For better performance the data movement between CPU and GPU should be minimized as much as possible.

### Array computations on the GPU

In [None]:
CuArray <: AbstractArray

Therefore, we should be able to do all kind of operations with it!

#### Example: Matrix multiplication

In [None]:
N = 2048
A_gpu = CUDA.rand(N,N);
B_gpu = CUDA.rand(N,N);

In [None]:
CUDA.@sync A_gpu * B_gpu # we need CUDA.@sync because GPU operations are typically asynchronous

In [None]:
using BenchmarkTools

@btime CUDA.@sync(A_cpu * B_cpu) setup=(A_cpu = rand(Float32, N,N); B_cpu = rand(Float32, N,N););
@btime CUDA.@sync(A_gpu * B_gpu) setup=(A_gpu = CUDA.rand(N,N); B_gpu = CUDA.rand(N,N););

#### More examples: Broadcasting, `map`, `reduce`, etc.

In [None]:
CUDA.@sync A_gpu .+ B_gpu; # runs on the GPU!

In [None]:
CUDA.@sync sqrt.(A_gpu.^2 + B_gpu.^2); # runs on the GPU!

In [None]:
CUDA.@sync mapreduce(sin, +, A_gpu); # runs on the GPU!

**The power of simple GPU array programming can not be underestimated!**

Entire codes (like machine learning frameworks etc.) can be ported to GPU without ever writing a single CUDA kernel manually.

#### "Counter-example:" Scalar indexing

Scalar access contradicts the inherent parallelism of the GPU.

In [None]:
A_gpu[1]

In [None]:
CUDA.@allowscalar A_gpu[1]

You must express arithmetic operations in terms of arrays and treat the `CuArray` array as a whole entity, e.g.

```julia
CUDA.@sync C .= A .* B
```

### Memory management

`CuArray`s are managed by Julia's **garbage collector**. However, the GC is CPU-focused and isn't good at sensing GPU memory pressure.

By default CUDA.jl uses a **memory pool** to speed up future allocations. So it might sometimes appear as if the objects have not been freed.

In [None]:
CUDA.pool_status()

In [None]:
x_gpu = CUDA.rand(10_000_000);

In [None]:
sizeof(x_gpu) |> Base.format_bytes

In [None]:
CUDA.pool_status()

In [None]:
x_gpu = nothing; GC.gc(true)

In [None]:
CUDA.pool_status()

We can use `CUDA.unsafe_free!(x_gpu)` to more agressively release the memory.

In [None]:
x_gpu = CUDA.rand(10_000_000);

In [None]:
CUDA.unsafe_free!(x_gpu)

But there is a reason the function is named "unsafe": One still has the handle `x_gpu` that now points to free'd memory.

Resonable application:

```julia
function myfunction(x::CuArray)
    tmp_memory = similar(x)
    expensive_operation!(x, tmp_memory)
    CUDA.unsafe_free!(tmp_memory)
    return x
end
```

In [None]:
x_gpu = nothing # to be safe :)

## Kernel programming

High-level array programming doesn't cover all kinds of computations and doesn't always give the (absolute) best performance. In these cases, you can manually write a CUDA kernel directly in Julia.

### Our first CUDA kernel
**CUDA kernel**: a function that will be executed by all *GPU threads* in parallel.
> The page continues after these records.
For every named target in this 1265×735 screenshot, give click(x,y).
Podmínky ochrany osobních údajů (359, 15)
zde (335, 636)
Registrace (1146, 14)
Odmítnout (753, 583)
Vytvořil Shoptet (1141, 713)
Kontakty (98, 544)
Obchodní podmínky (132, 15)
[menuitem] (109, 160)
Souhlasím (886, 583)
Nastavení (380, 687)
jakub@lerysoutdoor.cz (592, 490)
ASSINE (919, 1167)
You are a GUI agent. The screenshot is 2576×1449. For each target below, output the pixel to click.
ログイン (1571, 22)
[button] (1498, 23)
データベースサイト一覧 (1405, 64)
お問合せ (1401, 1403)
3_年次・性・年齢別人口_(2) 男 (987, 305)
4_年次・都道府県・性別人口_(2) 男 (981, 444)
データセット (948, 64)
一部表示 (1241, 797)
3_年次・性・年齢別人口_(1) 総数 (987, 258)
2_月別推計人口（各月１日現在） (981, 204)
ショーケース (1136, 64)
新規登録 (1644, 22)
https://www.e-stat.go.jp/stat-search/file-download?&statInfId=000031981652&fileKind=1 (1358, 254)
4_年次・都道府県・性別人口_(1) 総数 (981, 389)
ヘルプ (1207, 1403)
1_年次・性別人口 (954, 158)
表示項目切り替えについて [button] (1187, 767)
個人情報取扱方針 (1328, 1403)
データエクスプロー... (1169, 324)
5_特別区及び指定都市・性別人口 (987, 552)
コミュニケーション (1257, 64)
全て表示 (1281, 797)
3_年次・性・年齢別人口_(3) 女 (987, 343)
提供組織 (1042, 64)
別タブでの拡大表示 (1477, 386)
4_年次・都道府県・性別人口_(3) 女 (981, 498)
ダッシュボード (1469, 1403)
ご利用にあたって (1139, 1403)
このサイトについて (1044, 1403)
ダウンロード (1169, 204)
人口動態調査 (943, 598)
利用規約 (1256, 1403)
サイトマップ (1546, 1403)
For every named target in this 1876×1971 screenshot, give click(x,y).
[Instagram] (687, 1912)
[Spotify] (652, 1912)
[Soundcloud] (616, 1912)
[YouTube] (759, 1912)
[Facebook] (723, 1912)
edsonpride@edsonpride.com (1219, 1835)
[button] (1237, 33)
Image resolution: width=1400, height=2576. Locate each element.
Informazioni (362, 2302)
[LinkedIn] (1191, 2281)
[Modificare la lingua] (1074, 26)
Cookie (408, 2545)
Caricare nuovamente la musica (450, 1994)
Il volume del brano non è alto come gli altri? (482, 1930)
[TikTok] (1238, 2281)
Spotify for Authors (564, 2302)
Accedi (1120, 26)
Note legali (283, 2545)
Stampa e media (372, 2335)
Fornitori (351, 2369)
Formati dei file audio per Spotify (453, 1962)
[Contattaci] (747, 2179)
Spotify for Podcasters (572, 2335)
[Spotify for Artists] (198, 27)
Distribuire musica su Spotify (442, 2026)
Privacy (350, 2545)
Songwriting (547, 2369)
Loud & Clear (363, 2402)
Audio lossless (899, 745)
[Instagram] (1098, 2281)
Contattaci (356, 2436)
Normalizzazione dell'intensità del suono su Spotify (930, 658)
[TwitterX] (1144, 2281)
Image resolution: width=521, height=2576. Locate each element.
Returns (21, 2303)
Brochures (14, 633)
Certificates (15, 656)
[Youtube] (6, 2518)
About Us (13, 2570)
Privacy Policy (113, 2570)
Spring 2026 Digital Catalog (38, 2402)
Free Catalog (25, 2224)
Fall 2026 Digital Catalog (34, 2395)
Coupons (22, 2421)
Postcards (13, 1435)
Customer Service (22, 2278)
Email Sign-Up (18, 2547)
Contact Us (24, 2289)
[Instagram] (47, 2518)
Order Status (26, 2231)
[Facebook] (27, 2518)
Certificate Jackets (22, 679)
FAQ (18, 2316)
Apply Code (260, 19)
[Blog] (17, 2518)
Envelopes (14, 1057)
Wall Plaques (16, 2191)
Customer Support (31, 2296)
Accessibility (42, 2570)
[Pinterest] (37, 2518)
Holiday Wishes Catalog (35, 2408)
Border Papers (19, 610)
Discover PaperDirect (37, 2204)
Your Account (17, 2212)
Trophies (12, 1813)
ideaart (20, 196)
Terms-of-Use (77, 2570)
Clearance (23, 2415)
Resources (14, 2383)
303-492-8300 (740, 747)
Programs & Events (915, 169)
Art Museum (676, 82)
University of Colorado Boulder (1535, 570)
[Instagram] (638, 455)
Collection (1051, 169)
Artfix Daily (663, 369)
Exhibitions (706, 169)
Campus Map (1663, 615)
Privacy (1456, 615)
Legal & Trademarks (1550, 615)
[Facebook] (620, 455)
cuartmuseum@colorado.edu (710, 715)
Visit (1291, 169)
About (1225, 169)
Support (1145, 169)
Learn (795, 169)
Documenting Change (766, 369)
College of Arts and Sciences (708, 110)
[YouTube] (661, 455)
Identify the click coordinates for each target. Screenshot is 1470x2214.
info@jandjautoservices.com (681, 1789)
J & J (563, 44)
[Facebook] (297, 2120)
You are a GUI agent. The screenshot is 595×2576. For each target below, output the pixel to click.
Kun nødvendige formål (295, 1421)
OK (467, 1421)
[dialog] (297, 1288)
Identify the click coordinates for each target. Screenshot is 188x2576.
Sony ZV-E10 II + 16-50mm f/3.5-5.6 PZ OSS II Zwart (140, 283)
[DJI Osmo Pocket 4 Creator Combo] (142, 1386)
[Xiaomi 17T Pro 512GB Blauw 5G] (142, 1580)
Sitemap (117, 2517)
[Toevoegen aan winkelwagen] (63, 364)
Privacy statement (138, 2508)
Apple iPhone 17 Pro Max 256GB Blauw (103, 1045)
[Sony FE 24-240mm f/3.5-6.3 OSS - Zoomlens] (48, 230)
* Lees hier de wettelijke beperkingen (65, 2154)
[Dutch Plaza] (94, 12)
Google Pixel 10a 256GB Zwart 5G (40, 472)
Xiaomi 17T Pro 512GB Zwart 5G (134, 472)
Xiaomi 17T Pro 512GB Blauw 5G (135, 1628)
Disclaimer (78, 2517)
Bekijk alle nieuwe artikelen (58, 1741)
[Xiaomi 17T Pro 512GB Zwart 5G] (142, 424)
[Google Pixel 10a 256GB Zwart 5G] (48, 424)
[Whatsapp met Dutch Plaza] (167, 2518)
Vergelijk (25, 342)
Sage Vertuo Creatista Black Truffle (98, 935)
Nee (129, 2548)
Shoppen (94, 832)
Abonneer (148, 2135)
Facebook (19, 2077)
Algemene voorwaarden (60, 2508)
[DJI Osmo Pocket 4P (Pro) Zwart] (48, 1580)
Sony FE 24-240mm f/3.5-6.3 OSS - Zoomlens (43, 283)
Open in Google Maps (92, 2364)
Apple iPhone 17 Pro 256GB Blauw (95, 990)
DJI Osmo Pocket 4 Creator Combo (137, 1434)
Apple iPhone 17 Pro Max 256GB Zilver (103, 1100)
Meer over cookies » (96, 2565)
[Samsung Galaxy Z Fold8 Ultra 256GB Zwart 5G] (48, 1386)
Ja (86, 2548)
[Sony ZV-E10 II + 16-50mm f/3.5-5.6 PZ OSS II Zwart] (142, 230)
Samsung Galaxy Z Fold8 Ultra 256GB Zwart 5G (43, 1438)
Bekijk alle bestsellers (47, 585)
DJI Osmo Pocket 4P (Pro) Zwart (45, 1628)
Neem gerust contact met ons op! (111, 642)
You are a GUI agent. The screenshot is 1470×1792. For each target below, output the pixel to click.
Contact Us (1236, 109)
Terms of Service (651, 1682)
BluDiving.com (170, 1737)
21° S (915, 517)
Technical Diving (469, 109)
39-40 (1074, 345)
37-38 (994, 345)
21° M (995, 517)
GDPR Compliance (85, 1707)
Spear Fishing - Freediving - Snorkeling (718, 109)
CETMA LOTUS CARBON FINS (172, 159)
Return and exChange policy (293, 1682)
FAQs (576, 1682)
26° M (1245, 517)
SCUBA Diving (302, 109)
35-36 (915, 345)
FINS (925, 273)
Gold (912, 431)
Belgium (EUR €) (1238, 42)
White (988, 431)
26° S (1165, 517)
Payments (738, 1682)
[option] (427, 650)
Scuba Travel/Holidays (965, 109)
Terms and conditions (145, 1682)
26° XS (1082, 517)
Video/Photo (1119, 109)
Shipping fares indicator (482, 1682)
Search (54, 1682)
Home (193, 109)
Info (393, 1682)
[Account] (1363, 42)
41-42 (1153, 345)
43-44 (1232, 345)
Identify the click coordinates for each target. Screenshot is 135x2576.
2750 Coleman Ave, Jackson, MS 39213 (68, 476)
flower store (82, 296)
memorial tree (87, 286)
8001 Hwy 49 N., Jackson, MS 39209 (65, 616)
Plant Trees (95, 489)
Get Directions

Based on the index of a thread we can make them operate on different pieces of given data.

(It might be helpful to think of the CUDA kernel as being the body of a parallel loop.)

In [None]:
function cuda_kernel!(x)
    i = threadIdx().x # the thread index ("loop index")
    x[i] += 1
    return # CUDA kernels may not return anything
end

One can (asynchronously) launch the kernel on the GPU with the `@cuda` macro. (Think of it being a batch version of `@spawn` for the GPU.)

In [None]:
x = CUDA.zeros(1024)

CUDA.@sync @cuda threads=length(x) cuda_kernel!(x)

In [None]:
x

### Caveats of kernel programming
Kernel programming has significant limitations and can become more difficult, especially if you care about performance. Some of the reasons are:

* some computations require **communication between GPU threads** (e.g. reductions)
* you need to respect **hardware limitations** of the GPU
* kernels execute on the GPU where the **Julia runtime isn't available**

In particular due to the last point, kernel code has limitations:
  * no GC
  * no `print` etc. (→ `@cuprint`)
  * code must be fully type inferred (no dynamic dispatch allowed)
  * no `try ... catch ... end`
  * ...

**You can't just write arbitrary Julia code in kernels.** Fortunately though, many things just work and can get you very far.

#### Example: Hardware limitation

In [None]:
x = CUDA.zeros(1025) # one more element than before

CUDA.@sync @cuda threads=length(x) cuda_kernel!(x)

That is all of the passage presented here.